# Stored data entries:

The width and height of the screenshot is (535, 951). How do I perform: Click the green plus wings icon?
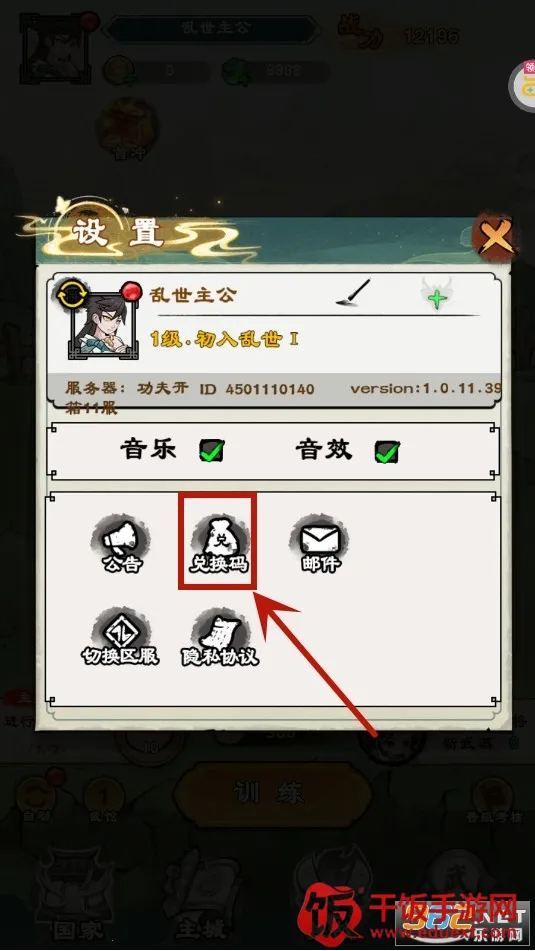[x=437, y=295]
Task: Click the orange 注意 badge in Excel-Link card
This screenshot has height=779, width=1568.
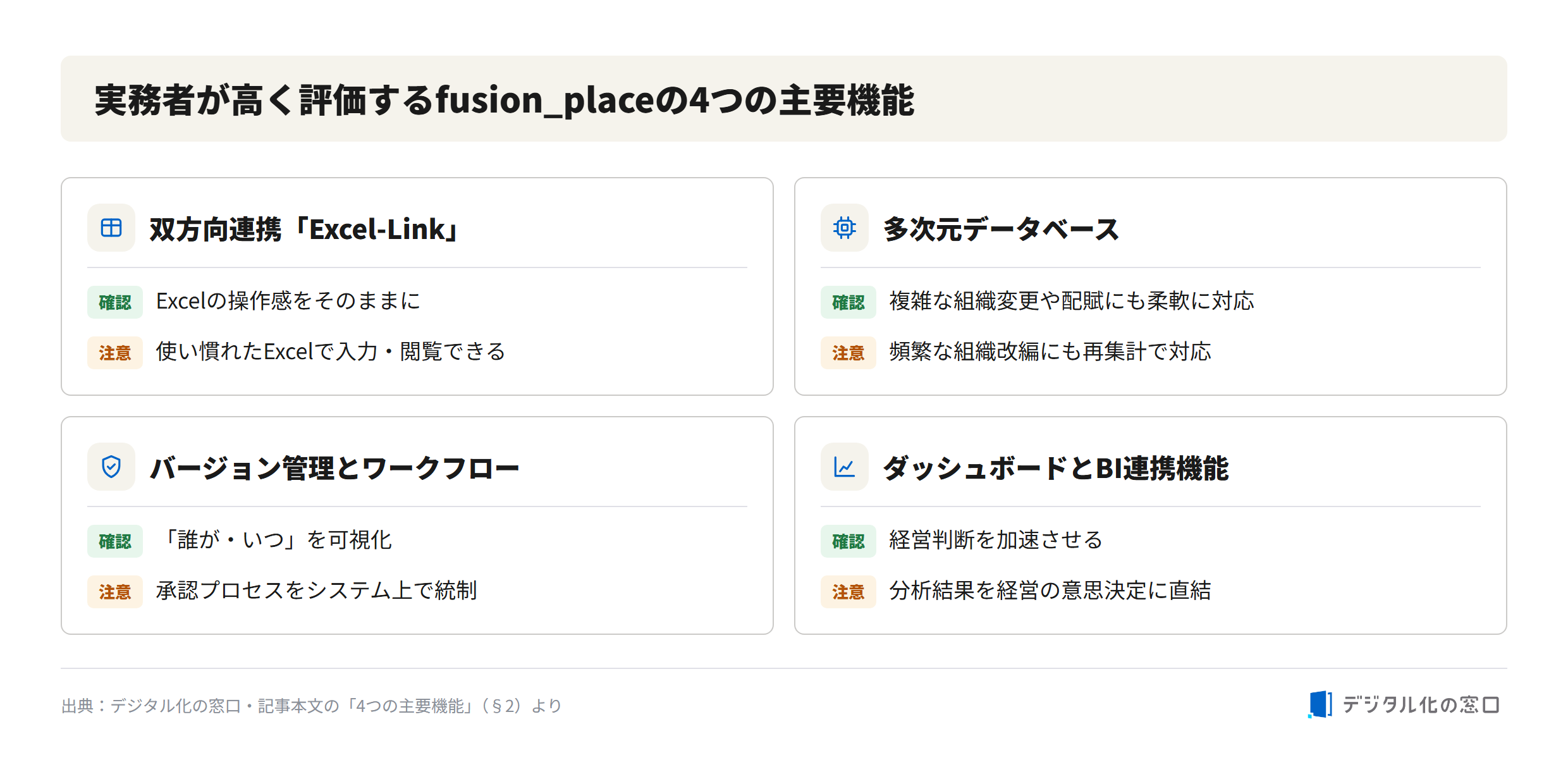Action: (x=115, y=353)
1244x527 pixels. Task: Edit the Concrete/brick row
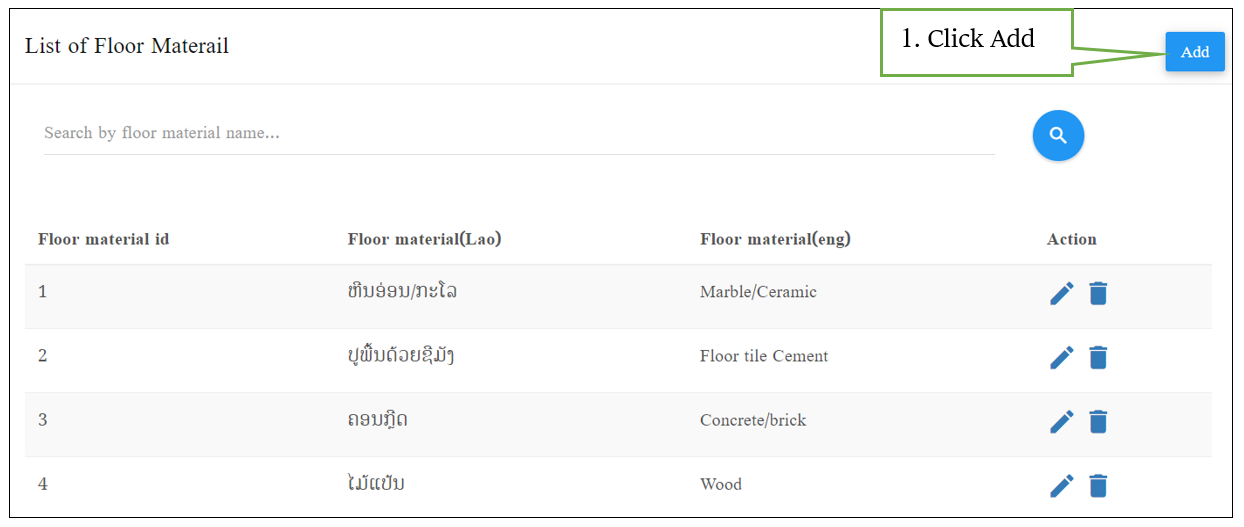click(1062, 421)
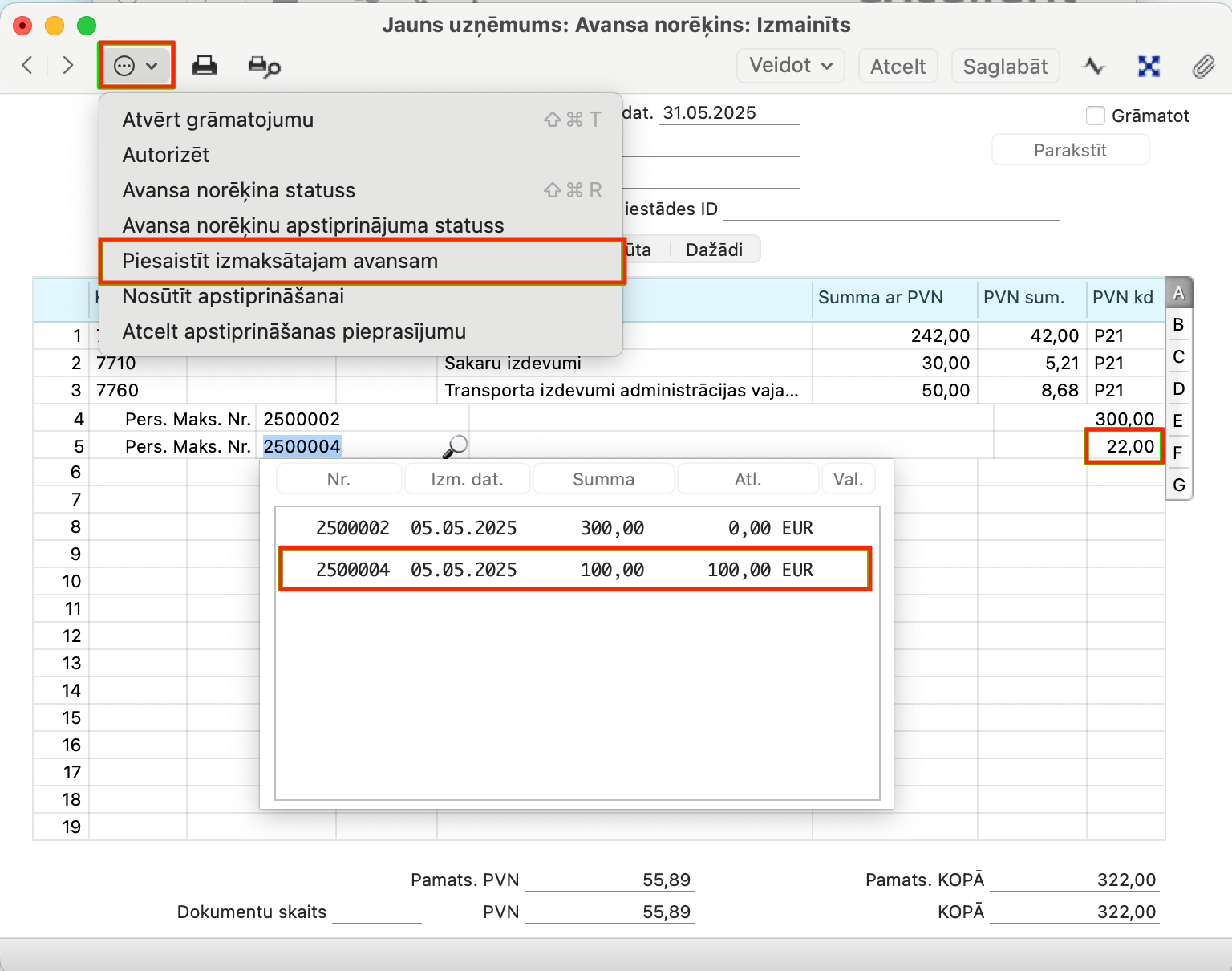Image resolution: width=1232 pixels, height=971 pixels.
Task: Enable the Grāmatot checkbox
Action: pyautogui.click(x=1096, y=116)
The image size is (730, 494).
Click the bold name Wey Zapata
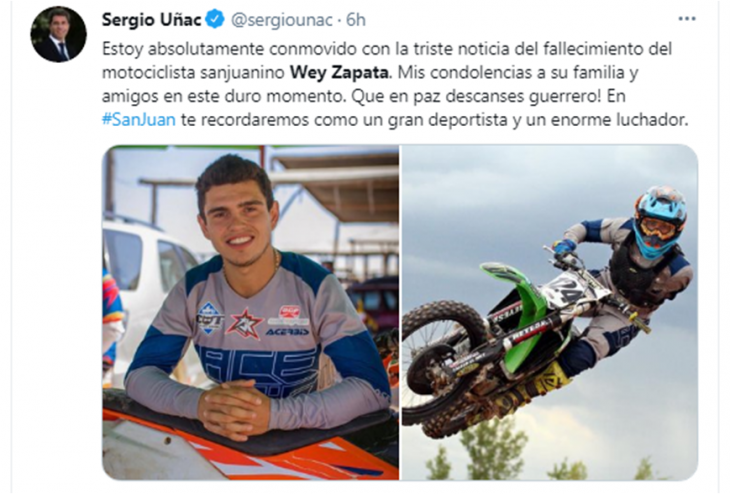[x=339, y=73]
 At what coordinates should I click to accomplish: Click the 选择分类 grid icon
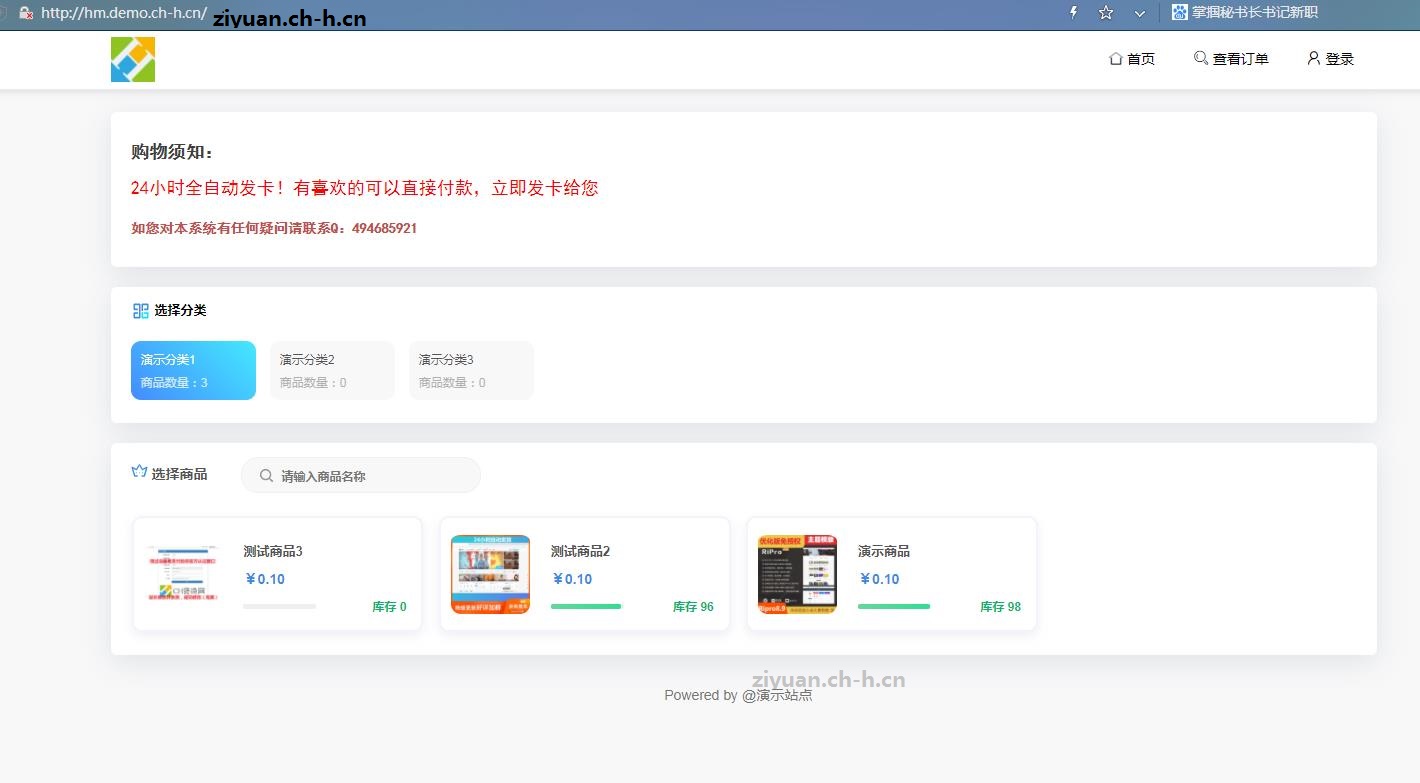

# What the task requires:
Each line from the one with "Click the bold name Wey Zapata" to the final line of the data above is to be printed exactly; no picture should appear in the copy.

# Solved problem:
Click the bold name Wey Zapata
[x=339, y=73]
 At what coordinates should I click to accomplish: Click the 选择分类 grid icon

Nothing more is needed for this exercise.